Mitochondrial and peroxisomal fission in cortical neurogenesis

Abstract

The human brain is unique in its cellular diversity, intricate cytoarchitecture, function, and complex metabolic and bioenergetic demands, for which mitochondria and peroxisomes are essential. Mitochondria are multifunctional organelles that coordinate various signaling pathways central to neurogenesis. The dynamic morphological changes of the mitochondrial network have been linked to the regulation of bioenergetic and metabolic states. Specific protein machinery is dedicated to mitochondrial fission and fusion, allowing organelle distribution during cell division, organelle repair, and adaptation to environmental stimuli (excellent reviews have been published on these topics [Kondadi and Reichert, 2024; Giacomello et al., 2020; Tilokani et al., 2018; Kraus et al., 2021; Navaratnarajah et al., 2021]).
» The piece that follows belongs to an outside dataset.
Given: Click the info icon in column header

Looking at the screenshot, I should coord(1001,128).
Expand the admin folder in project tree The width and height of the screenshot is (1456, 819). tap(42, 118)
In parallel, peroxisomes contain over 50 different enzymes which regulate metabolic functions that are critical for neurogenesis (Berger et al., 2016, Hulshagen et al., 2008). Peroxisomes share many of the components of their fission machinery with the mitochondria and undergo fission to help meet metabolic demands in response to environmental stimuli (Schrader et al., 2016). This review focuses primarily on the machinery involved in mitochondrial and peroxisomal fission. Mitochondrial fission has been identified as a critical determinant of cell fate decisions (Iwata et al., 2023, Iwata et al., 2020, Khacho et al., 2016, King et al., 2021, Prigione and Adjaye, 2010, Vantaggiato et al., 2019, Kraus et al., 2021). The connection between alterations in peroxisomal fission and metabolic changes associated with cellular differentiation remains less clear. Here, we provide an overview of the functional and regulatory aspects of the mitochondrial and peroxisomal fission machinery and provide insight into the current mechanistic understanding by which mitochondrial and peroxisomal fission influence neurogenesis.